The laws of breaking bread are in O Ch 167 and with the exception of starting the cut are no different as mentioned there between Shabbos and weekday. See the same question asked at Ohr Someach.

The use of salt is mentioned in Seif 5 where the expression מלח או לפתן ‏ is used לפתן being something eaten with bread. There are situations in which salt may not be needed although there are mystical considerations to use it (see Torah musings). Again there is no difference between Shabbos and weekday. However as Torah musings says:

some have the custom to refrain from adding salt on Friday night because no sacrifices were burned in the Temple at that time (see Divrei Ha-Rav, p. 169; Piskei Teshuvos, vol. 2. 167:5).

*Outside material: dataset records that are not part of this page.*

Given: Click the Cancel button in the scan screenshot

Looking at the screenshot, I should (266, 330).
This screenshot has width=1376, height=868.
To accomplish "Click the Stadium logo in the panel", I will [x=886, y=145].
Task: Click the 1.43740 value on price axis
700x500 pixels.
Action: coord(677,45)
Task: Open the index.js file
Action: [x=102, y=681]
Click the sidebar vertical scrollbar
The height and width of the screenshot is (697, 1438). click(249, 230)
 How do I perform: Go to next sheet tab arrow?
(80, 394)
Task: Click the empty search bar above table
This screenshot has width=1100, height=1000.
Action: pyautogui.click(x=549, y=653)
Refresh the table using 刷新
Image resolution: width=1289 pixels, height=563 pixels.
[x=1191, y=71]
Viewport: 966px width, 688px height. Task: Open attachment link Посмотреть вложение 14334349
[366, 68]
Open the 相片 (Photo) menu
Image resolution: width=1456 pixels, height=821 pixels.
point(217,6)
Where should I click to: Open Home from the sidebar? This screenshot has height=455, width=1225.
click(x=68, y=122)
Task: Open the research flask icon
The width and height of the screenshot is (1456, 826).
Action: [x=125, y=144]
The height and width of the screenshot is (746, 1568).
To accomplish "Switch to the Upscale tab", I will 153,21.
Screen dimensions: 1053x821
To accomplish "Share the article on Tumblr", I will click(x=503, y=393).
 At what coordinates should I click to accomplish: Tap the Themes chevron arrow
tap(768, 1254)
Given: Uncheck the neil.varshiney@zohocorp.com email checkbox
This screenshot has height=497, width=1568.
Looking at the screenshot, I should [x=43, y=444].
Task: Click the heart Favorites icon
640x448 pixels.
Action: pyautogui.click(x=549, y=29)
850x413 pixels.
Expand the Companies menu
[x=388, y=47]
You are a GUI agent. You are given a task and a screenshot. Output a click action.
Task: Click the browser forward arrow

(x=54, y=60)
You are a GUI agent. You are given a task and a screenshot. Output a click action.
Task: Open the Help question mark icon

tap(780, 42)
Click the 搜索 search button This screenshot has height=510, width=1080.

Torah musings tries to deal with the fact that

many people only salt their bread on Shabbos but not during the week?

He says,

The only answer I can think of is social. Nowadays, people tend to eat bread during the week as part of a sandwich. Often, a sandwich is already salty. Therefore, people are not used to eating plain bread during the week and, when they do, they do not think to salt it. However, this explanation is insufficient because according to the Rema, even a sandwich requires salt. Perhaps only our Shabbos tables are compared to an altar. Or maybe the Rema’s custom is just to have salt on the tables and not necessarily to put it on bread. But then why do we salt challah?

The inconsistency is difficult to explain.

Aish instructs how to cut the bread on Shabbos.

Step 4 is

“The leader picks up both challahs, with the bottom one slightly closer to him. Some leave the challah cover on during the blessing, while others remove it at this point. The bottom challah is grazed lightly with the knife."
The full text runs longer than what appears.